Replies are listed 'Best First'.
(jeffa) Re: Find and replace by jeffa (Bishop) on Oct 18, 2001 at 19:27 UTC
Yes, Perl is an excellent choice for this problem. You will need to look into one of the many HTML parsers available on CPAN, such as HTML::Parser or my personal fav, HTML::TokeParser. Once you find the right 'keys' to extract the target info, i assume you will want to store them somewhere, such as a database. You will need to look into the DBI modules on CPAN. If you are planning on using Perl to _convert_ each entire page into .asp - well, that's going to be a bit tougher. You are going to need some man hours any way you slice it. If the pages have a lot of commonality then the task will be easier, but you still need to plan this one out. My experience in the past with porting scripts and such is usually to issue a ton of clever Perl one-liner substitutions only to find that i still have to make some changes by hand. Good luck, and keep it legal ;) jeffa	[reply]
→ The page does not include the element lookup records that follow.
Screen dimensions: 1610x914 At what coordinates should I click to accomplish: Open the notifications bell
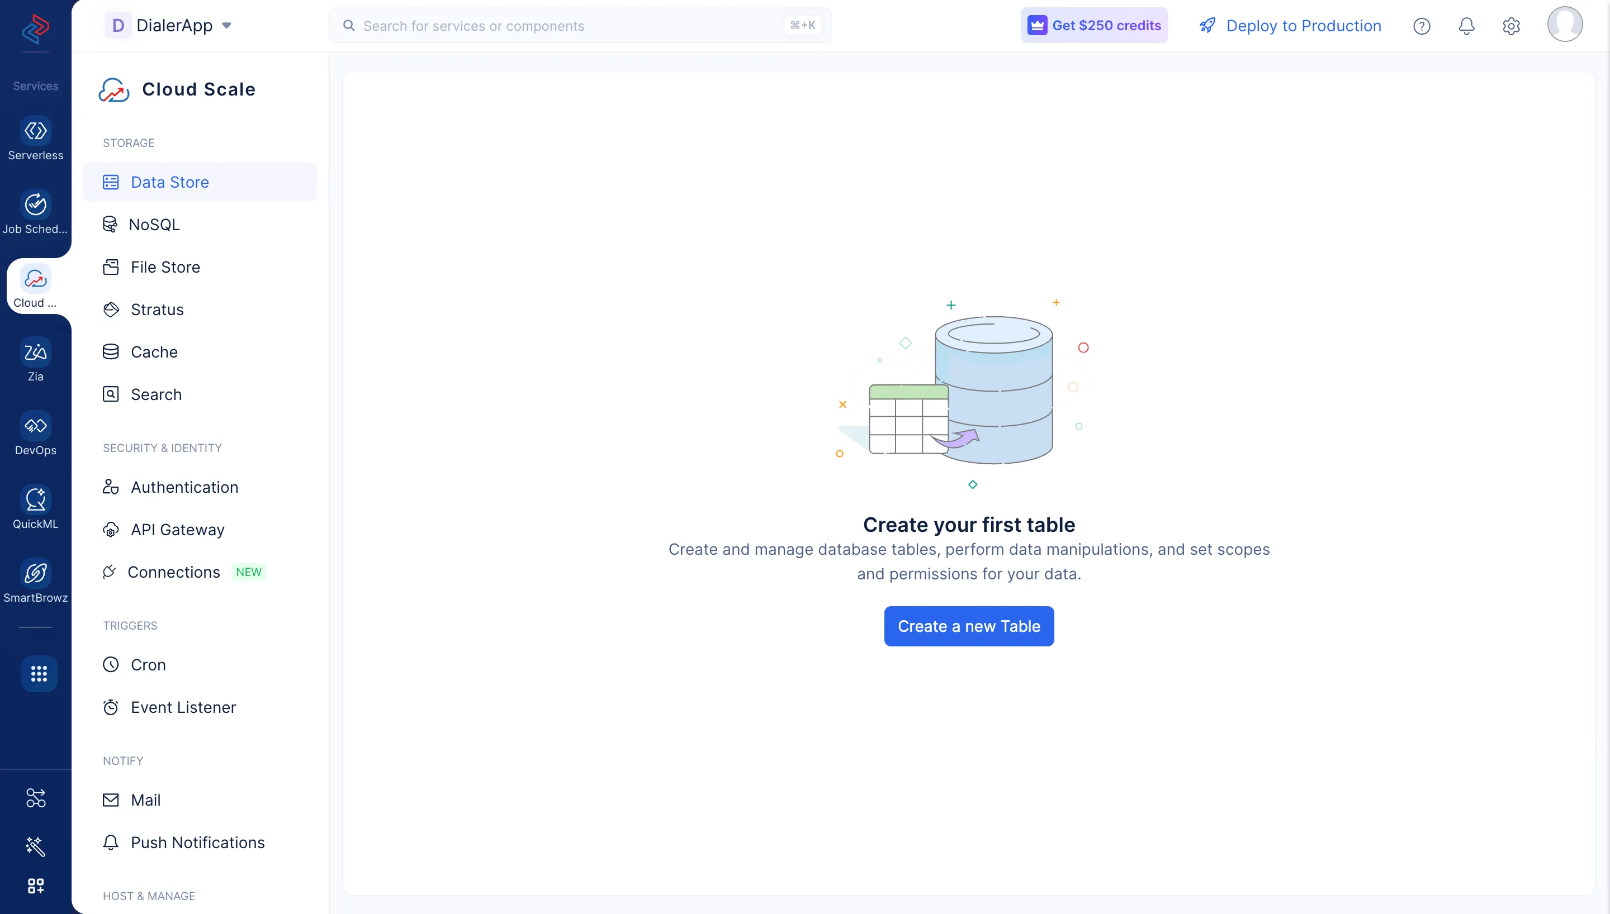1466,26
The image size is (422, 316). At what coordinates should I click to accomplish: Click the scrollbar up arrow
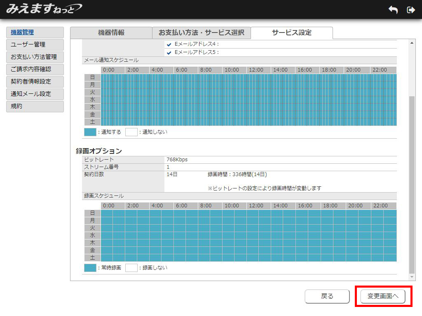click(x=412, y=43)
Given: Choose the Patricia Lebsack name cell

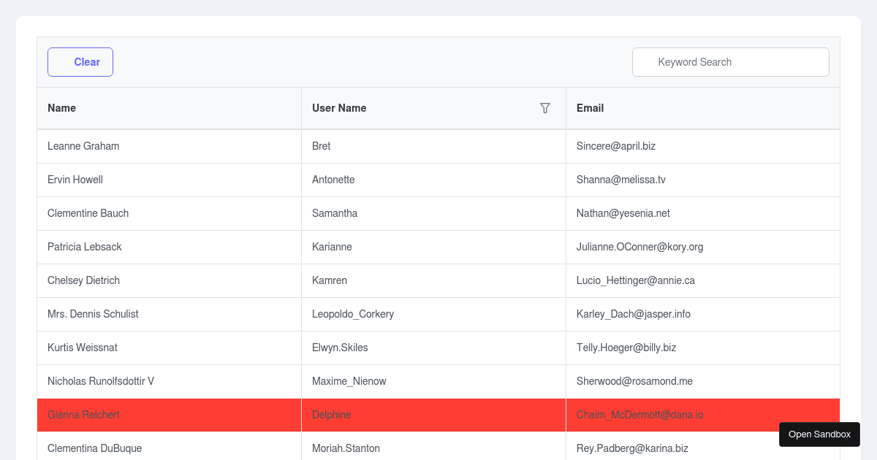Looking at the screenshot, I should (x=85, y=247).
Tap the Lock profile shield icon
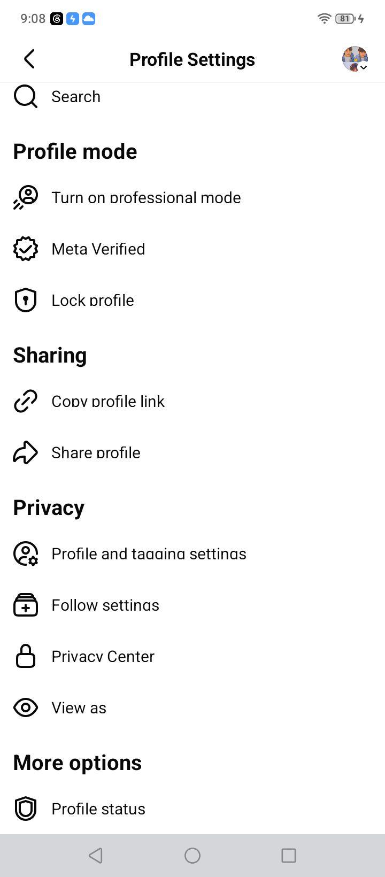The image size is (385, 877). [25, 301]
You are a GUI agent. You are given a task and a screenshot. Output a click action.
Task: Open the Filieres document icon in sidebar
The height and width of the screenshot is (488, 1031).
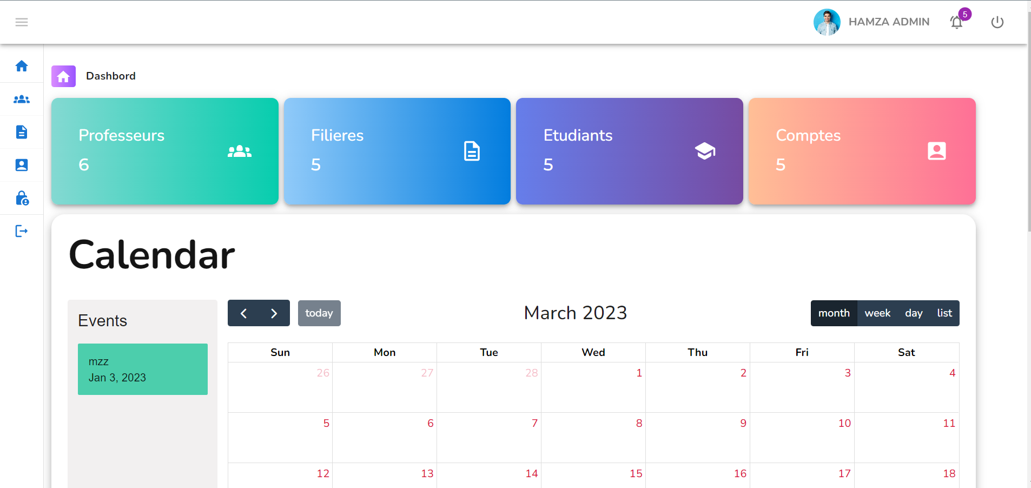click(22, 132)
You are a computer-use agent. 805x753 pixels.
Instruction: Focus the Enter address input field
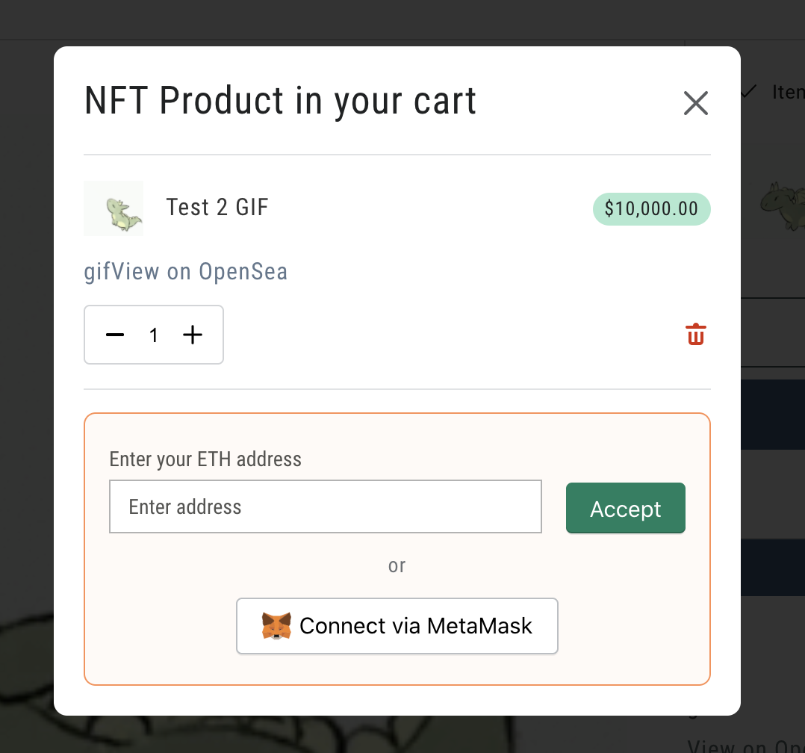(326, 506)
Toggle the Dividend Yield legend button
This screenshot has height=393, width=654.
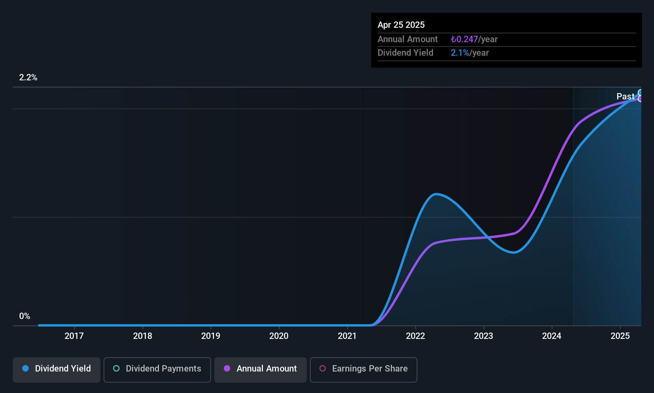[x=57, y=370]
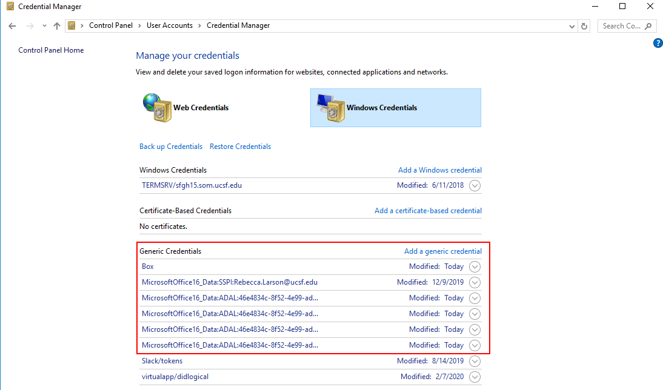This screenshot has height=390, width=663.
Task: Refresh the page using the refresh icon
Action: [x=584, y=25]
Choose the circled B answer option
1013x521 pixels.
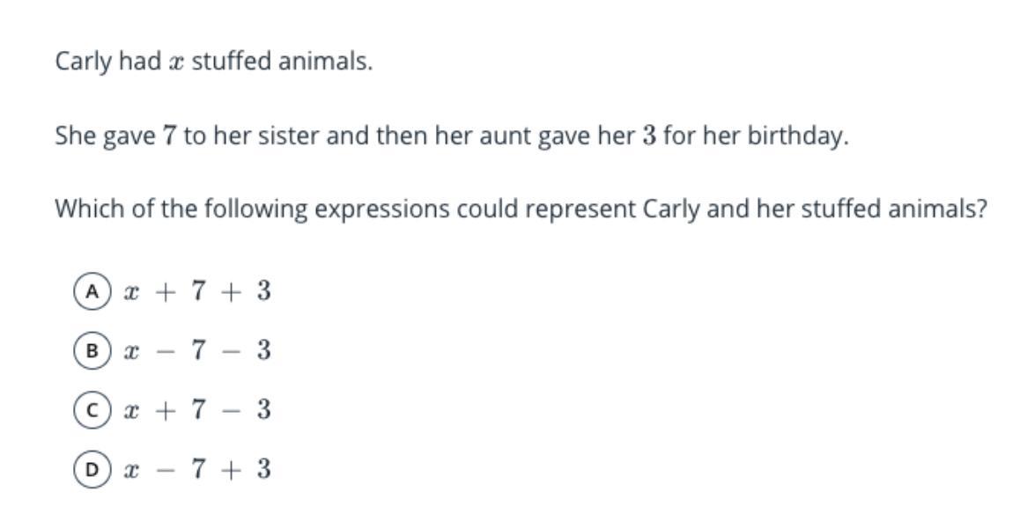[92, 351]
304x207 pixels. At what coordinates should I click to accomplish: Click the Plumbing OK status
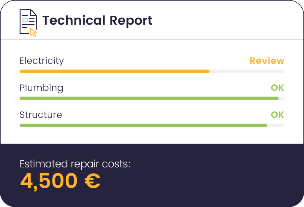(278, 88)
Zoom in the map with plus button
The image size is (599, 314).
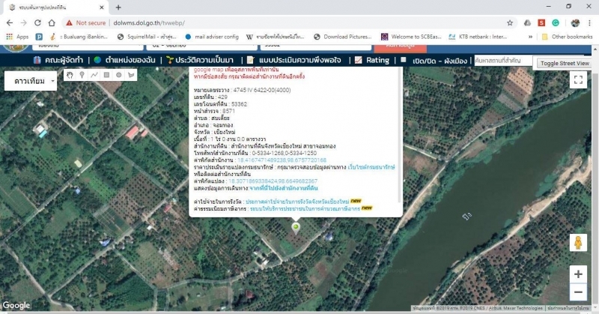578,274
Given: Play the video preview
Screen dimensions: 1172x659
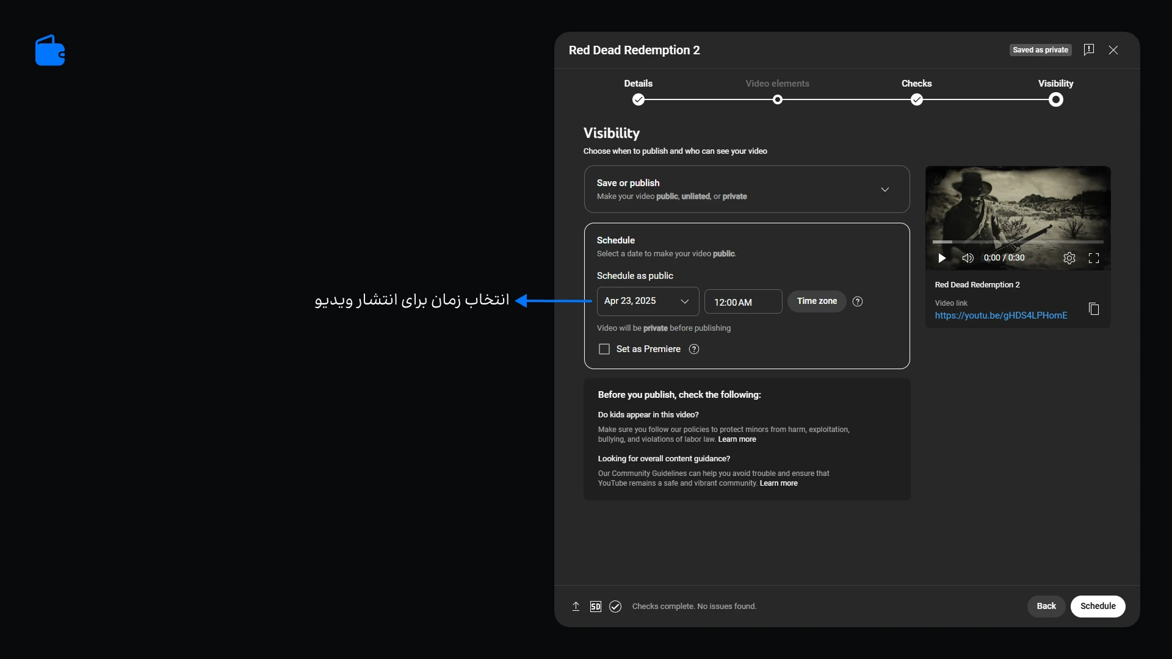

Re: Find and replace by alien_life_form (Pilgrim) on Oct 18, 2001 at 19:25 UTC
Greetings. You are probably looking for either HTML::Parser or its brethren HTML::Treebuilder. Cheers alf	[reply]
Re: Find and replace by Rich36 (Chaplain) on Oct 18, 2001 at 20:02 UTC
What kind of solution are you looking at for interfacing with your data? Like alf and jeffa suggested, HTML::Parse or HTML::TokeParser would probably be the way to go to actually get the data. If you're using some kind of database solution, consider outputting the parsed data into a file as columns (space/tab/character delimited fields) so that you can easily import the data into a table format. Rich36	[reply]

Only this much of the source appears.